東京商工リサーチの調査によると23年上半期(1~6月)の飲食業倒産(負債1000万円以上)は424件で前年同期比78.9%増という深刻な事態となった。上半期だけで見ても20年の418件を超え過去30年間の最多を更新したという。コロナ禍では各種支援金などに支えられたが、その後の売上は十分に戻らず、支援終了とともに深刻化した光熱費の値上げや急激な円安による原材料費高騰、さらに人件費の上昇で苦境が鮮明になっている。
苦境裏にあるのは『八億』も例外ではないが、ピンチは今回だけではなかった。過去のピンチは「消費税でした」と明かす。97年に5%、2014年に8%と段階的に引き上げられ19年には10%に。「一番ピンチだったのは消費税率が8%から10%に引き上げられた19年です。税率分値上げすると客離れが心配なのでそれもできない。結局、こっちが手取りを減らすしかない訳です。今回も値上げするかどうか迷いましたが、いまさら値上げするのもどうか、と。頑張ってもう少し500円でやってみるか、という気持ちで続けたらお昼の開店と同時にお客さんがドドドーっと入ってきて。その光景を見たら胸が熱くなり、『値上げしなくて良かった』と心の底からうれしい気持ちになりました」。
焼肉主力の同店は、定食に付くワカメスープやユッケジャンに化学調味料を一切使わず、厨房で牛骨をじっくり煮込み出汁(だし)をとるという。こうした努力が人気を呼び、独立系ながら長野県でも有名なファミレスの1つに数えられている。宮本さんは「単価の安いランチだけでは利益を出しにくいのは確かですが、夜のメニューを充実させることで何とかお客さんを繋ぎとめています。ただ、主力メニューが焼肉なだけに牛肉、豚肉、鶏肉、そして鶏卵の値上げにはまいっています。2割から3割、ものによっては倍以上になったものもあります。一部メニューは仕方なく値上げさせて頂きましたが、地元のお客様に愛されている500円ランチだけはお店の仲間全員でアイデアを出し合って何とか守っていきたいです」と常連客への“愛情”を貫く覚悟だ。

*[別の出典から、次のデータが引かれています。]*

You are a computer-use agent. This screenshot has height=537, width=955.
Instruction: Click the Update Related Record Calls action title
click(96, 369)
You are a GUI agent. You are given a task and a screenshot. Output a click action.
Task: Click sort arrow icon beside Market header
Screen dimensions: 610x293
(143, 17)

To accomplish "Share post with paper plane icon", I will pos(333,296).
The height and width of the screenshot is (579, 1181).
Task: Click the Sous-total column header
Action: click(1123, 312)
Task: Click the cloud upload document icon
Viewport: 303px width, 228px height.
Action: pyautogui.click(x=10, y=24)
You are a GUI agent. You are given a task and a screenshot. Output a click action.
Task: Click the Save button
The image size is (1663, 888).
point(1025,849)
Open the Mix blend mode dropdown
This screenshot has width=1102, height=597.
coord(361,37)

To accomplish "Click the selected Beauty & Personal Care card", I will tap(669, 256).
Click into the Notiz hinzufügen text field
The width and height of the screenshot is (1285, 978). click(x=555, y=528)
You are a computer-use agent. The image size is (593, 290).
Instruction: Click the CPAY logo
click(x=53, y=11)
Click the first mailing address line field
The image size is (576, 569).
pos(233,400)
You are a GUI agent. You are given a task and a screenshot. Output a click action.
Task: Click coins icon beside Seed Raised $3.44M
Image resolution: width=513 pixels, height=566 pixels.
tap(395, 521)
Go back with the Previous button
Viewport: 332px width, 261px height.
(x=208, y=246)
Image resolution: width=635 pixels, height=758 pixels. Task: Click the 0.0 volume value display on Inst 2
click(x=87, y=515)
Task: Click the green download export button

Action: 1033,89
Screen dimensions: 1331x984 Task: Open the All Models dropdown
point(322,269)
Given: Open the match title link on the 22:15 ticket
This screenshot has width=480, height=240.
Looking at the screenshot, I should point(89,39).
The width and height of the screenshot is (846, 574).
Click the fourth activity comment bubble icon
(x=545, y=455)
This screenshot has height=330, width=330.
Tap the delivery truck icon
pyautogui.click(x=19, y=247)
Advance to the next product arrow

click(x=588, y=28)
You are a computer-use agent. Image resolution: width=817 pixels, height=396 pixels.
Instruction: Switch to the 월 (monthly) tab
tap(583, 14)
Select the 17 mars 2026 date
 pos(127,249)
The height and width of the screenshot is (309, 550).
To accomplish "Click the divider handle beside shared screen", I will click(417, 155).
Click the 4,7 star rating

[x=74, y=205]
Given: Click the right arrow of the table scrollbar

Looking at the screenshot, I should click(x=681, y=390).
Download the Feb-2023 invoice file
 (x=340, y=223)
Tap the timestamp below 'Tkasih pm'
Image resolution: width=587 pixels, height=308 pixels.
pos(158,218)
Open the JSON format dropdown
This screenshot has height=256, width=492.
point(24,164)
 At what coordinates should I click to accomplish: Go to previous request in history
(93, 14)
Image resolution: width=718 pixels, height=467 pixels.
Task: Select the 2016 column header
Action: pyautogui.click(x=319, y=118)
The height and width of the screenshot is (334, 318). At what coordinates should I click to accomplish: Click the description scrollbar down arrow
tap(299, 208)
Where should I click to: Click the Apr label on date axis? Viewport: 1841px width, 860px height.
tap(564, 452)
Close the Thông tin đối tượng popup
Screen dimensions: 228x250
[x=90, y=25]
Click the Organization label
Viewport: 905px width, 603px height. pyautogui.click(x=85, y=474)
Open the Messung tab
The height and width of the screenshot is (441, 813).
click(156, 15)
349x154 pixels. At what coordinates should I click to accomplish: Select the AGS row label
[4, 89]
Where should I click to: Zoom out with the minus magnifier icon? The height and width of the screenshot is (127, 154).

飲食業界は諸物価高騰と人件費の上昇でダブルパンチをくらっている状況だが、こうした苦境への対策として具体的に役立ったのが意外にも「タブレット」の導入だったという。
「大手ファミリーレストランや回転すしチェーン店が注文時に使うタブレット端末を続々と導入していますが、当店も実際に導入してみたところとても便利で大変助かっています。通常ならお客様が入店して着席を見届けたらお水とメニューを持ってテーブルに行き、注文を聞いて厨房に戻ります。人手不足のお店にとってはこの作業がけっこう負担となります。代わりにお客様が卓上のタブレットで注文するスタイルにして、お水もセルフ式にしたら従業員の作業行程が大幅に省けましたし、注文をなかなか決められないお客様に時間をとられることもなくなりました。ただ、タブレット導入にはかなりの投資が必要です。当店の場合はリース式です。正確な契約料は明かせませんが、月額数万円を7年間かけて支払う予定です。それでもアルバイトを数人雇用するよりははるかに安く済みます」
大手ファミレスの中にはタブレットを導入していない社もあるが、「それは経費節減のためでしょう。その分、従業員は客とのやり取りで時間をとられ、作業の負担が増えているのではないでしょうか」(宮本さん)。最近になってやっと鶏卵の価額が値下がりし始めた、と報じられている。地元名物“「八億」の500円ランチ”の存続にとって少しかもしれないが、支援となりそうだ。